We drive the performance structure: N Chandrasekaran

January 17, 2015 16:41 IST

N Chandrasekaran, chief executive officer and managing director, Tata Consultancy Services, is confident of bringing in industry-leading numbers, despite soft third quarter results. In an interview with Shivani Shinde Nadhe and Sheetal Agarwal, he talks about growth, the slow uptick in the Diligenta business and digital spending. Excerpts:

The volume growth of 0.4 per cent is the lowest for TCS but your comments on spending are bullish...

There is no dichotomy. Volume has to be looked at based on the structural performance. The third quarter is a weak quarter simply because you do not have enough working days due to holidays and furloughs. This impacts volume. Volumes can be down because clients ramp down too. That can be a problem. But that’s not the case here. This is not an indication of lack of business momentum.

We have been saying that pricing and volume should be looked at together, as we have fixed, time and material contracts.

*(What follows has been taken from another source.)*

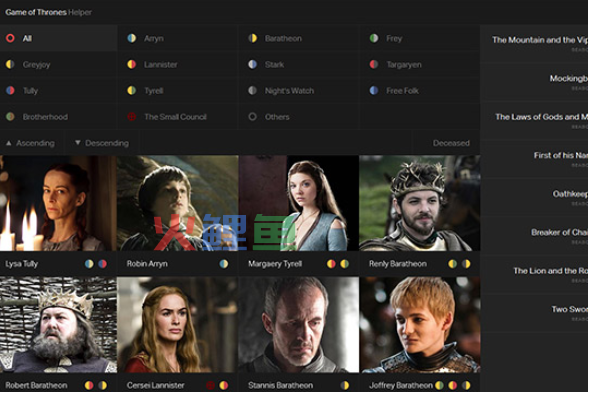589x393 pixels.
Task: Select the Targaryen filter tab
Action: point(420,65)
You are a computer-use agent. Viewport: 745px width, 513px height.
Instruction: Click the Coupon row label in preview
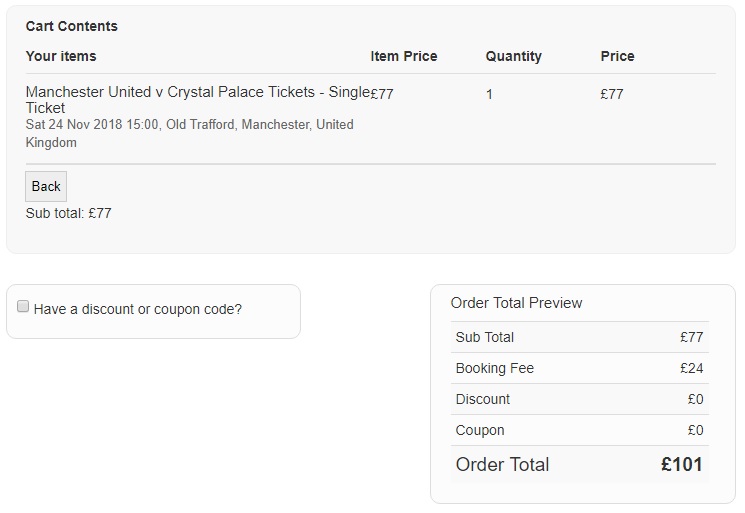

This quarter’s growth would have been considered spectacular if we had not delivered the extra 30-50 basis points (a basis point is a hundredth of a percentage point) in the second quarter. Revenue growth is the best parameter. One should just look at what the impact of currency has been on revenue.

What is your take on clients’ spending for 2015-16?

The broad indication we have is some clients will have flattish budgets and some may see upticks but we do not see a dip. We do see discretionary spending in banking and finance due to digital, risk and governance implementation. From an industry standpoint, we see action in retail, infrastructure, and banking and financial services. Other than Diligenta, insurance is also looking good. In terms of geography, North America, Europe and even the UK looks good.

Could you elaborate on Diligenta?

Diligenta is a different business model. It is a good business, which gives good cash flow and profits. But it does impact revenue when you do not get deals. Whenever you win a contract, you first need transformation, which means moving from legacy systems to our cloud-based system. In such a deal, when you get a contract, you get X numbers of policies but these come to an end and that is when the revenues start to taper. To avoid this, we need to get new policies. These deals are very long-cycle. I do not think this will change by the next quarter.

By when will TCS start reporting on the digital deals?

Digital is default. If you look around, pretty much everything is on the Internet. Across sectors and clients, we have seen an uptick in digital spends. Every customer is working on some aspect of it. We have made a lot of investment in digital. We have competency centres and collaboration centre in the (Silicon) Valley. We have an innovation group in each vertical like airline, retail, banking, etc. There are thought leaders in the company. We are still working on how this can be reported to investors and analysts.

Much has been written about TCS’ layoffs. Should the company have reacted faster?

I have come up through the ranks. I know what a 10-year experience person will feel. This is a normal process; there was never a target. If we think we have a role that needs to be filled for a client, then we will choose one based on performance. Anybody identified as not performing means that person has had a record of this.

We are recruiting people. We are not doing any restructuring but we drive the performance structure. The general philosophy is to look at performance over a period of time and that’s the way it has been approached. Its a learning process, we are still evaluating if we reacted late or should have handled social media better.